W dzisiejszej liturgii słowa przemawia do nas jeden z głównych zwiastunów czasu Adwentu, prorok Izajasz. Uczy nas, jak przemieniać nasze tęsknoty w modlitwę do Boga i jak przygotować serca na Jego przyjście. Pociąga nas Izajaszowa wizja powszechnego pokoju, kiedy to ludzie „swe miecze przekują na lemiesze, a swoje włócznie na sierpy. Naród przeciw narodowi nie podniesie miecza, nie będą się więcej zaprawiać do wojny”.
Przed siedzibą Organizacji Narodów Zjednoczonych w Nowym Jorku postawiono pomnik nawiązujący do tego Izajaszowego marzenia. Człowiek nie został bowiem stworzony do walki i wojny. Serca ludzkie tęsknią za pokojem: za pokojem z Bogiem i z ludźmi, za pokojem serca, za harmonią i równowagą. Jakże nam daleko do tego ideału w obliczu nieustannych konfliktów i wojen, które wstrząsają światem, wobec coraz to nowych zagrożeń i ognisk zapalnych grożących globalną katastrofą!
Rodzi się pytanie: dlaczego człowiek nie jest w stanie zapewnić pokoju na ziemi? Dlaczego nawet najbardziej szlachetne działania i zabiegi budowniczych pokoju nie przynoszą spodziewanego efektu?

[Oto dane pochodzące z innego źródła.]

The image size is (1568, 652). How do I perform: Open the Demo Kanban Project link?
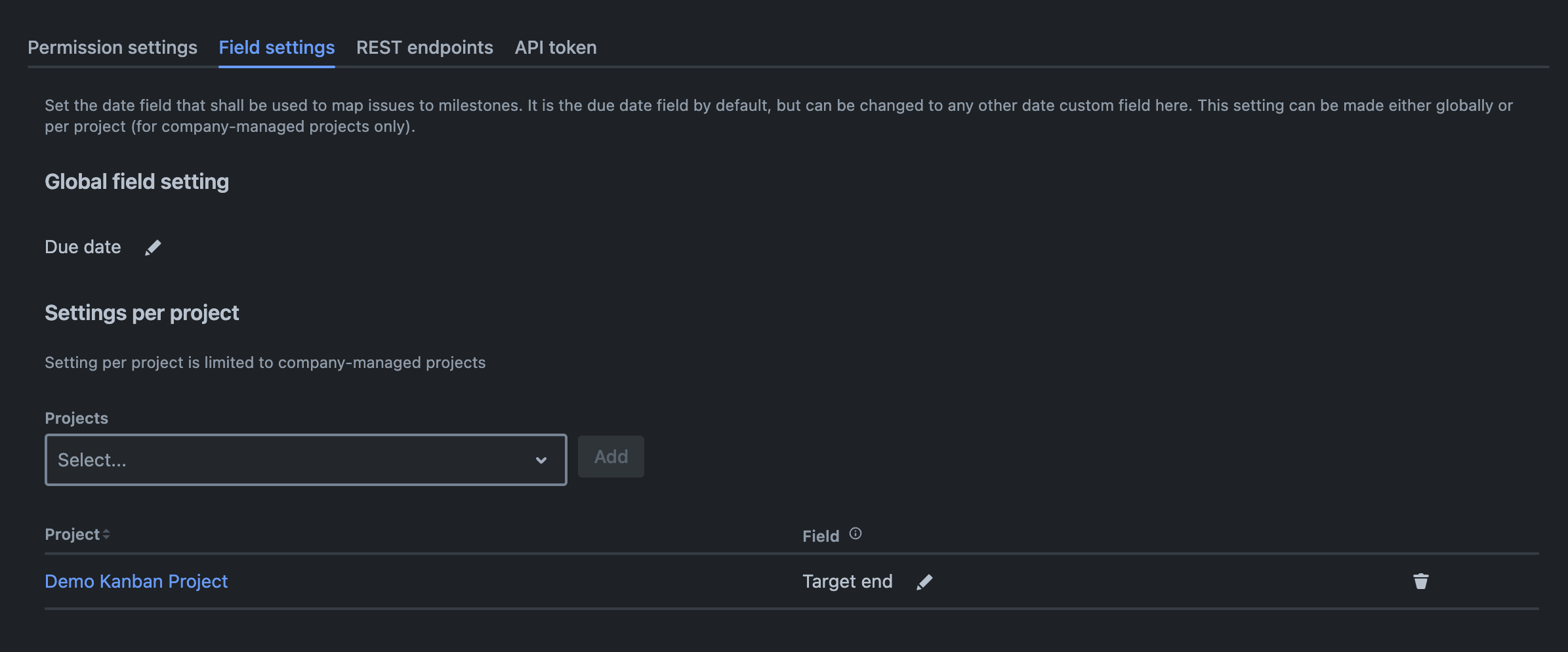tap(136, 582)

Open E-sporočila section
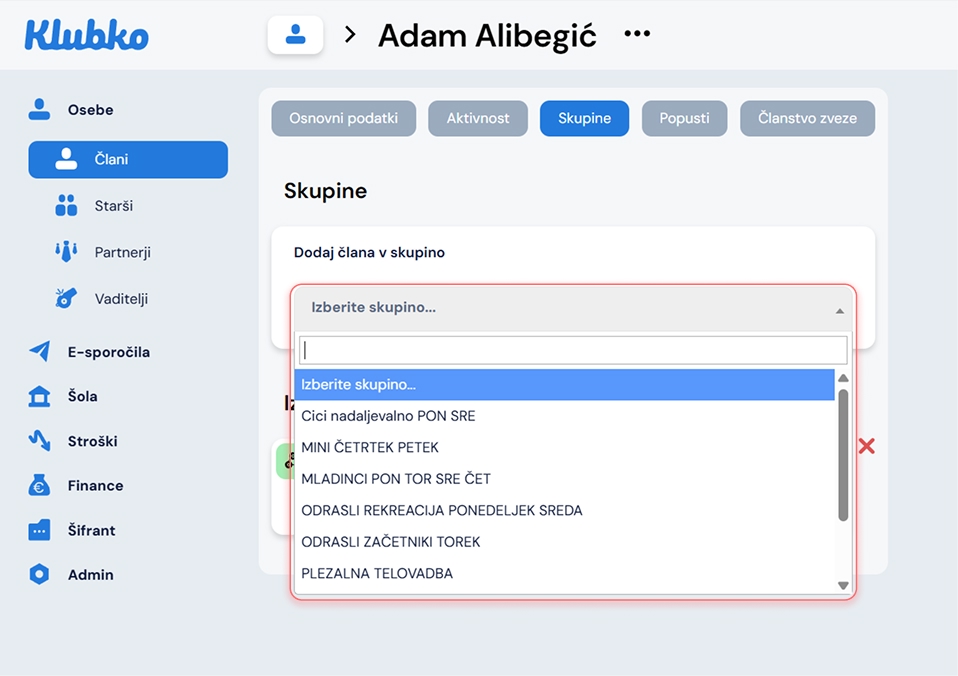[x=108, y=352]
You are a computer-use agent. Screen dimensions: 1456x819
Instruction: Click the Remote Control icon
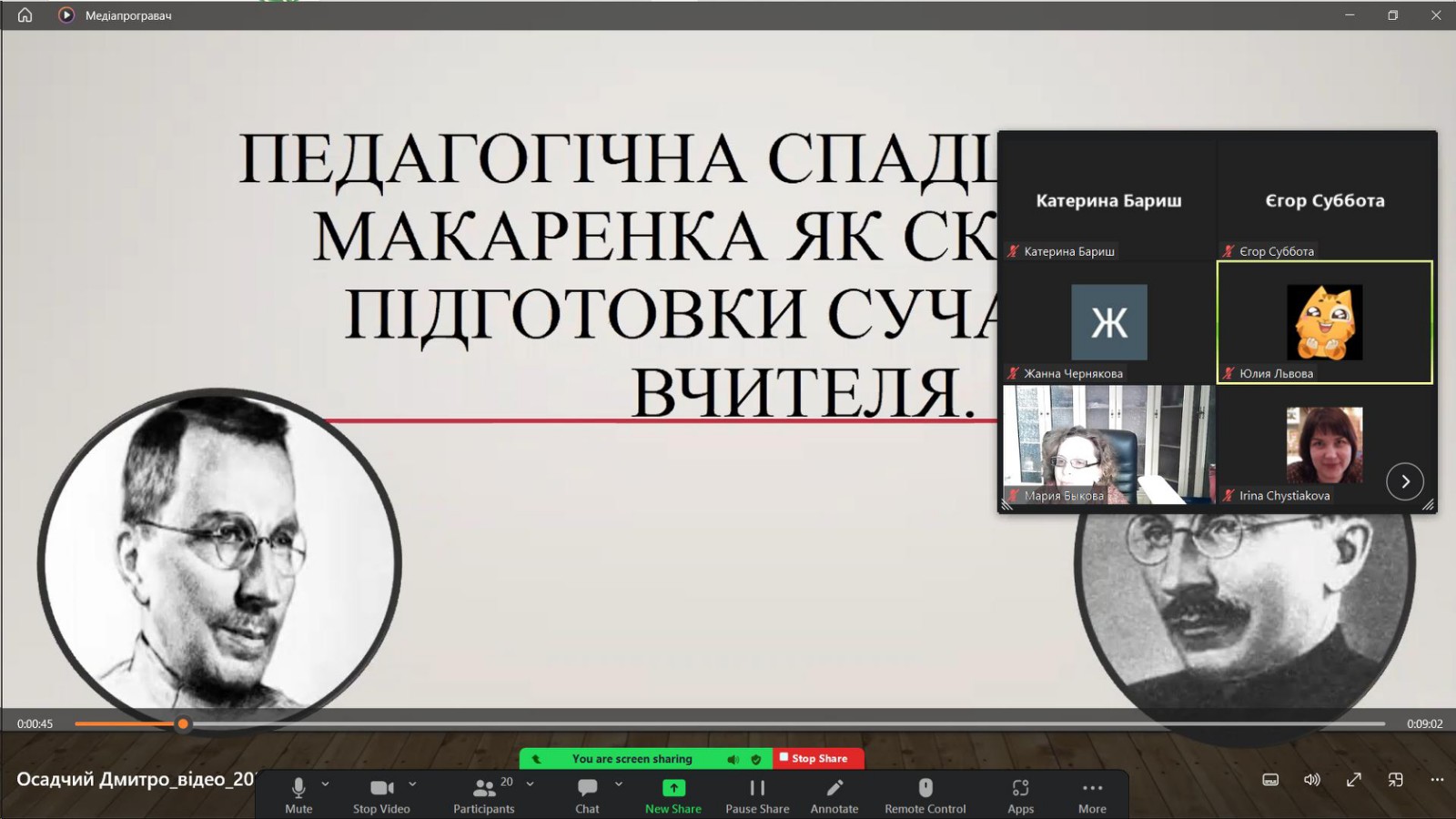point(925,788)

Dlaczego wciąż giną ludzie, dlaczego muszą opuszczać swoje domy, ojczyste strony i szukać ratunku na obczyźnie? Ktoś powiedział, że człowiek nauczył się pływać po morzach tak jak ryba, latać w powietrzu tak jak ptak, ale nie nauczył się uczciwie chodzić po ziemi. Dlatego prorok Izajasz kieruje do nas na początku Adwentu zachętę: „Chodźcie, wstąpmy na górę Pańską, do świątyni Boga Jakuba. Niech nas nauczy dróg swoich, byśmy kroczyli Jego ścieżkami. Bo prawo przychodzi z Syjonu i słowo Pańskie – z Jeruzalem”. Jesteśmy więc zaproszeni na adwentową pielgrzymkę, która nas zaprowadzi do Jerozolimy i do Betlejem, gdzie się narodził Zbawiciel, Książę pokoju; gdzie rozległo się anielskie śpiewanie ogłaszające „pokój ludziom dobrej woli”. Idźmy więc z radością na spotkanie z Panem, jak wzywa nas psalmista.
Pokój musi się rozpocząć od ludzkich serc i umysłów, przemienionych przez Bożego Ducha. Dopiero potem zmienią się społeczeństwa i narody. Niech więc rozpoczynający się czas oczekiwania na Narodzenie Bożego Syna poprowadzi nasze kroki na drogę pokoju. Modlimy się o to słowami dzisiejszego psalmu: „Proście o pokój dla Jeruzalem, niech żyją w pokoju, którzy cię miłują. Niech pokój panuje w murach twoich, a bezpieczeństwo w twoich pałacach”. Modlimy się o to dla udręczonego świata i dla naszych rozdartych serc. Niech nas połączy i zjednoczy Miłość, która stała się Ciałem i rozbiła swój namiot pośród nas.